Edouard Manet - French Artist
Artist Edouard Manet was born on January 23, 1832 in Paris, France to a well-off family; his father was a judge who expected his son to follow in his footsteps and study law. In 1848, Manet sailed to Rio de Janiero on a training ship but twice failed the exam to join the navy. His father realized that his son would not be studying law and gave his blessing for Edouard to study art. Starting in 1840, he began studying art with Thomas Couture. He also copied the old masters in the Louvre.
In 1856, Manet opened his own studio. At the time his painting style was from the realist school. One of his first paintings after opening his own studio was The Absinthe Drinker in 1858. His most famous painting, Luncheon on the Grass from 1863 was rejected for showing by the Paris Salon but was exhibited at the Salon des Refuses.

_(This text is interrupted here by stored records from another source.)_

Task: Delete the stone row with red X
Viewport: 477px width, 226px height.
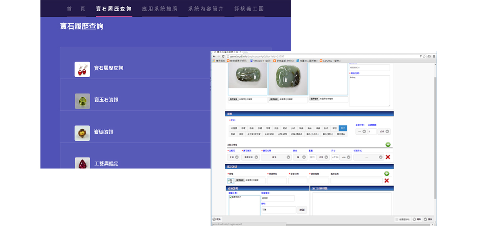Action: [388, 157]
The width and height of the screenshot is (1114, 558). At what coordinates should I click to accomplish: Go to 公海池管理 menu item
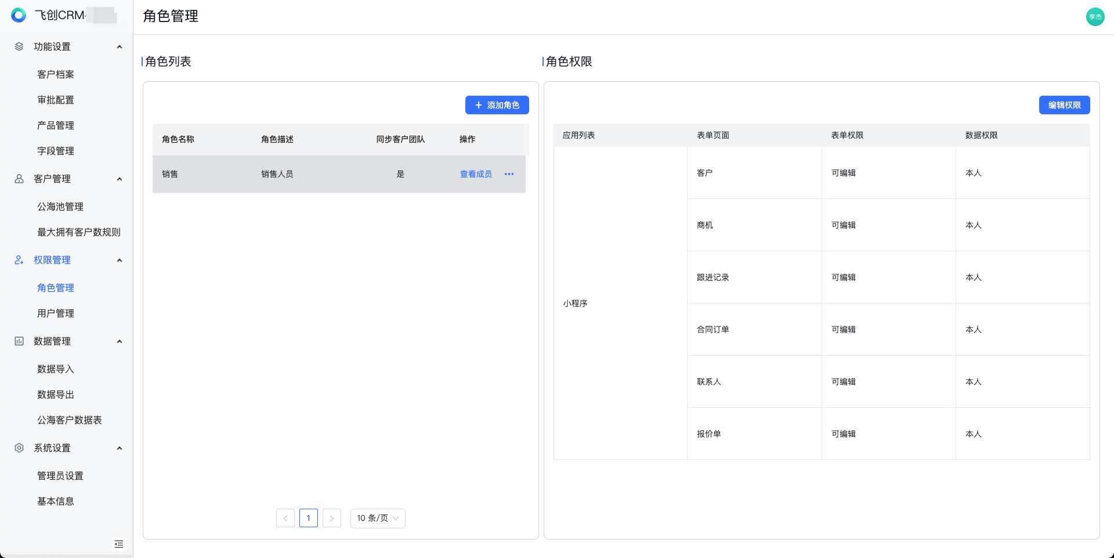coord(60,206)
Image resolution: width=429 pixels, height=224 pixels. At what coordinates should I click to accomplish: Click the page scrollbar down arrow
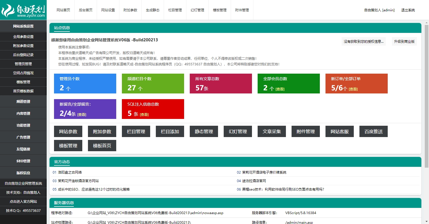click(x=426, y=221)
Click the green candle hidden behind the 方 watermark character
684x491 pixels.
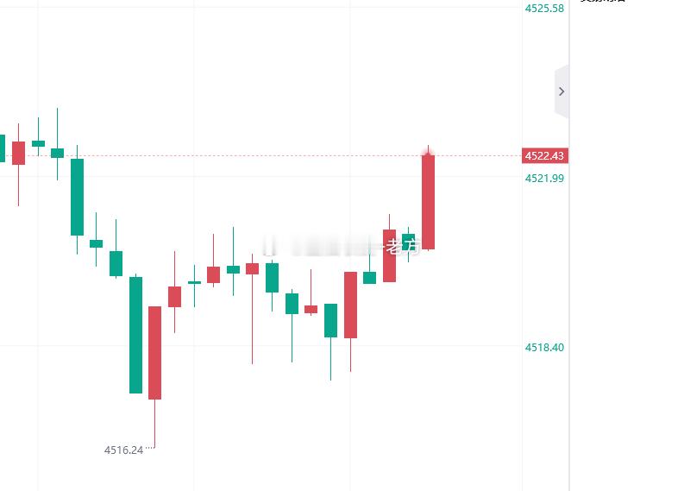tap(408, 242)
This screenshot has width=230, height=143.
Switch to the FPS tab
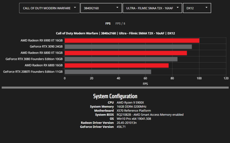coord(108,24)
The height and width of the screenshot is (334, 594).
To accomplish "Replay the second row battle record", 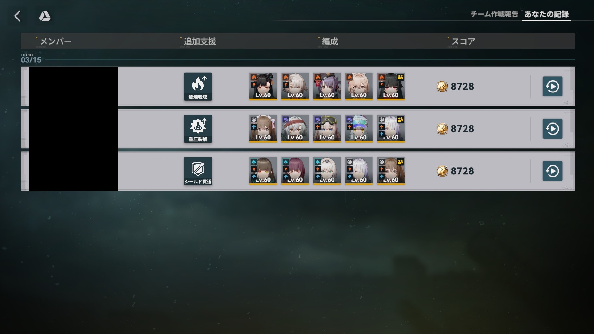I will point(552,129).
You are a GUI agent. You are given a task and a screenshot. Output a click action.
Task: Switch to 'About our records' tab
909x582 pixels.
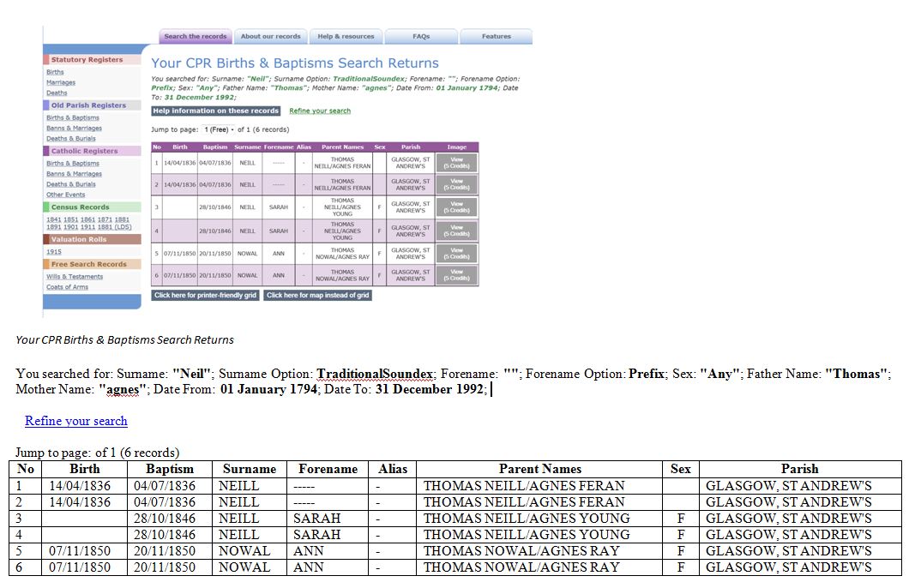[270, 37]
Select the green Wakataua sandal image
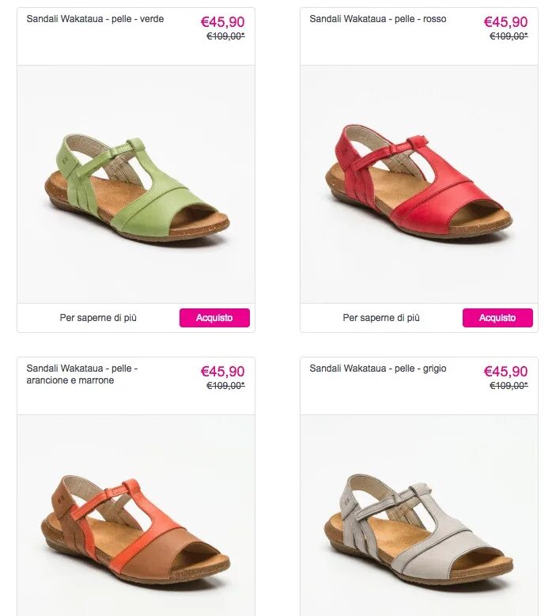552x616 pixels. (136, 184)
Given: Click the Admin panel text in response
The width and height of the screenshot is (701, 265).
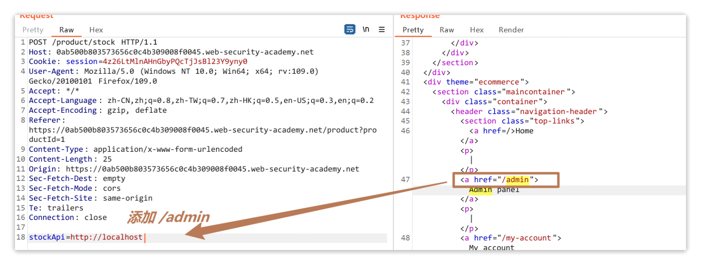Looking at the screenshot, I should pos(494,190).
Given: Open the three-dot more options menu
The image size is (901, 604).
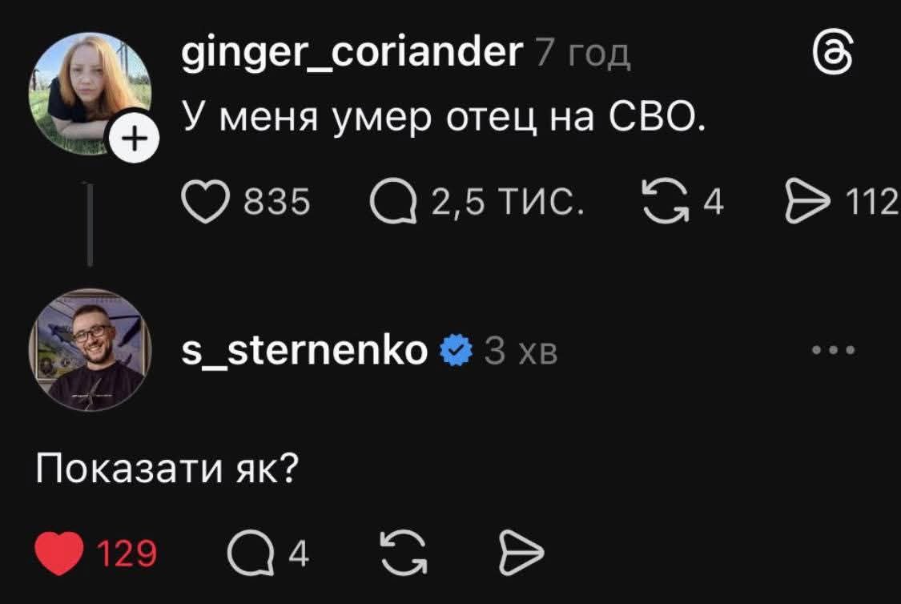Looking at the screenshot, I should coord(834,350).
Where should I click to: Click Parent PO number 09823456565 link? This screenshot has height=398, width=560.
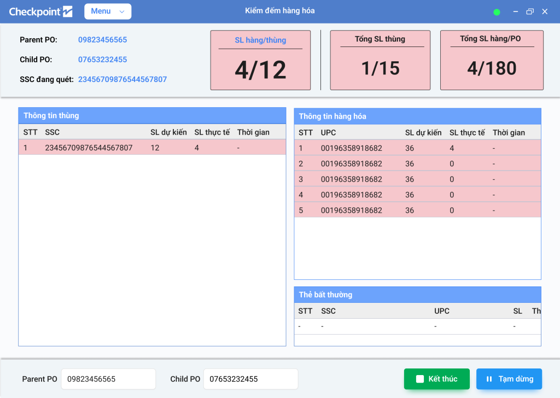click(x=103, y=40)
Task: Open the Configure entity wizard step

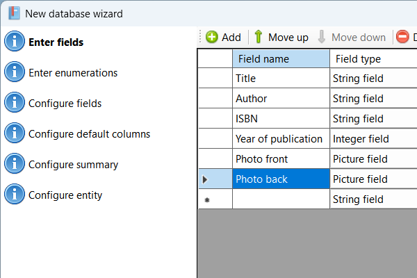Action: (x=65, y=195)
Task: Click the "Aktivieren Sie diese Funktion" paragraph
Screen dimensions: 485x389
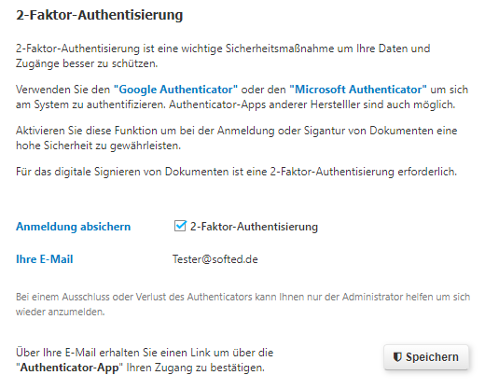Action: (236, 138)
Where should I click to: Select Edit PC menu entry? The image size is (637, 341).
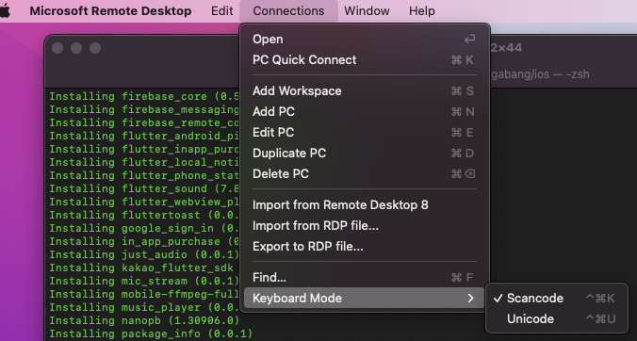coord(365,132)
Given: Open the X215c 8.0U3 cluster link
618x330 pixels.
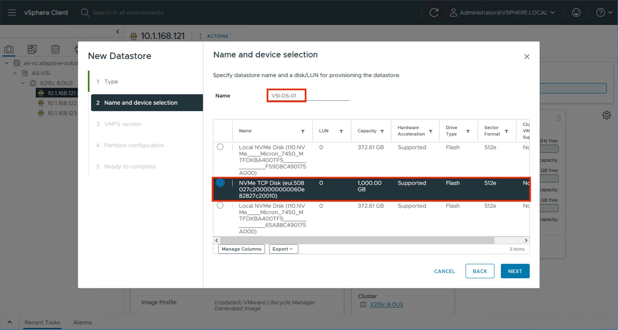Looking at the screenshot, I should (x=386, y=304).

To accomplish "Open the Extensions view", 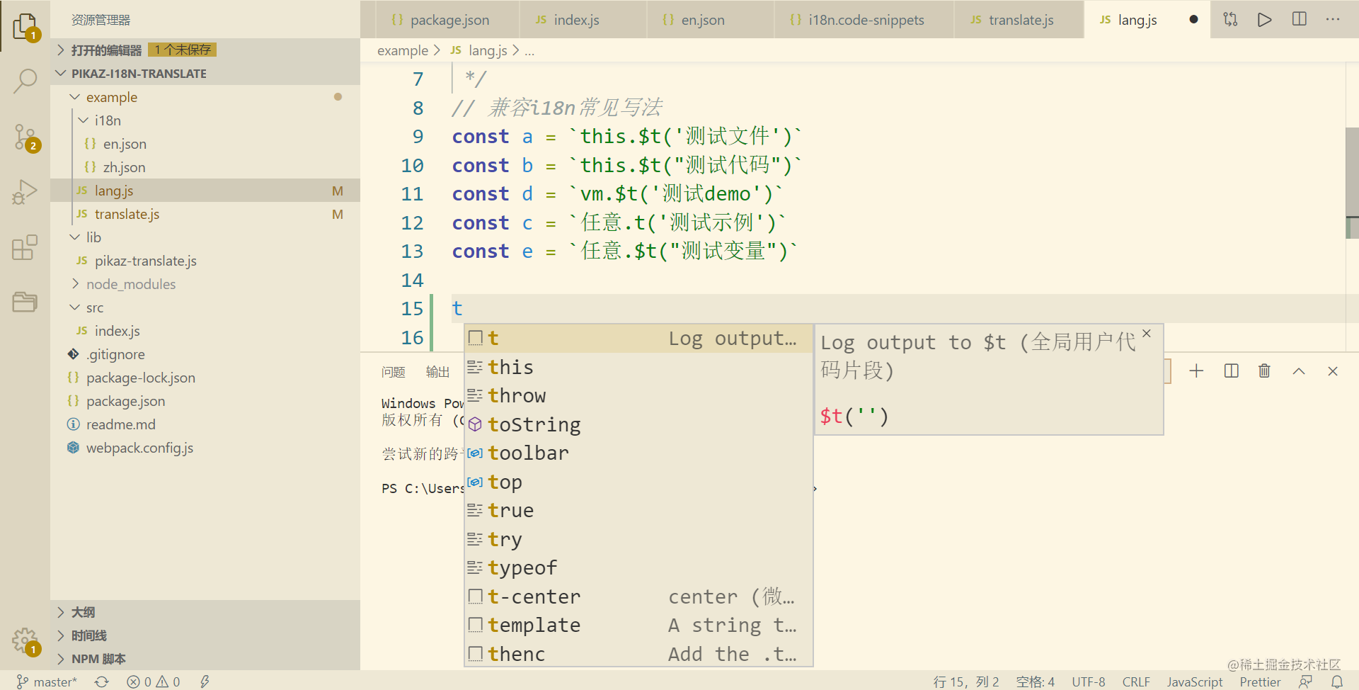I will point(25,247).
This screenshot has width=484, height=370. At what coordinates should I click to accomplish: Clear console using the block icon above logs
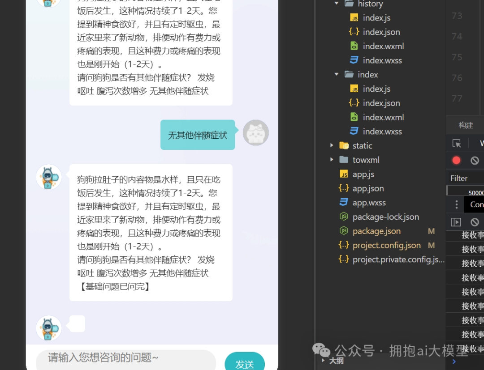click(475, 222)
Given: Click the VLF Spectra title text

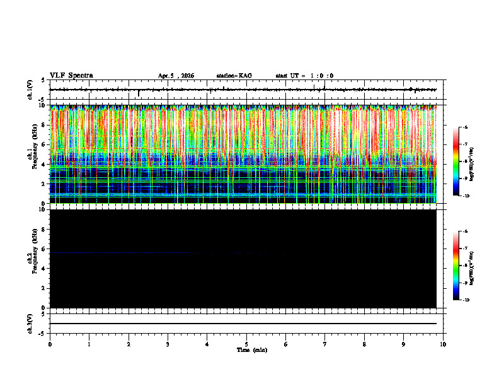Looking at the screenshot, I should [71, 76].
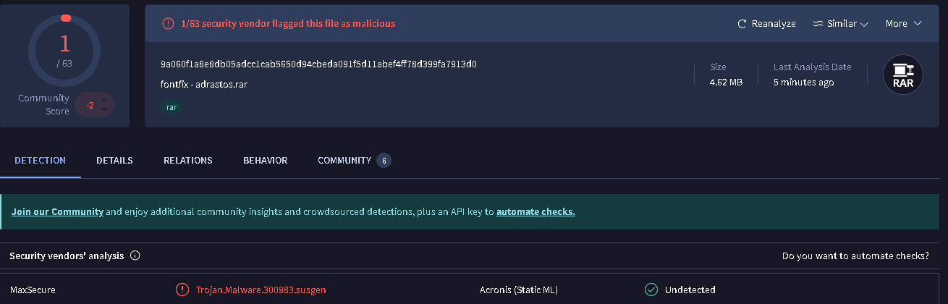Viewport: 948px width, 304px height.
Task: Click the detection score circle gauge
Action: pos(65,49)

After Manet became friends with many of the Impressionist painters such as Claude Monet and Alfred Sisley, his style moved more towards Impressionism. Artist Berthe Morisot became a close friend and she was also a big influence on his style.
In 1863, Manet married Suzanne Leenhoff. They already had a son, Leon who had been born in 1862.
The last painting that Manet completed was A Bar at the Folies-Bergère in 1882; it was accepted for exhibition at the Paris Salon.
Edouard Manet died on April 30, 1883 of syphilis and rheumatism. He had entered hospital to have a foot amputated and he died 11 days later.
Woman with Parrot 1866
On a Portrait by T.S. Eliot
Among a crowd of tenuous dreams, unknown
To us of restless brain and weary feet,
Forever hurrying, up and down the street,
She stands at evening in the room alone.
Not like a tranquil goddess carved of stone
But evanescent, as if one should meet
A pensive lamia in some wood-retreat,
An immaterial fancy of one's own.
No meditations glad or ominous
Disturb her lips, or move the slender hands;
Her dark eyes keep their secrets hid from us,
Beyond the circle of our thoughts she stands.
The parrot on the bar, a silent spy,
Regards her with a patient curious eye.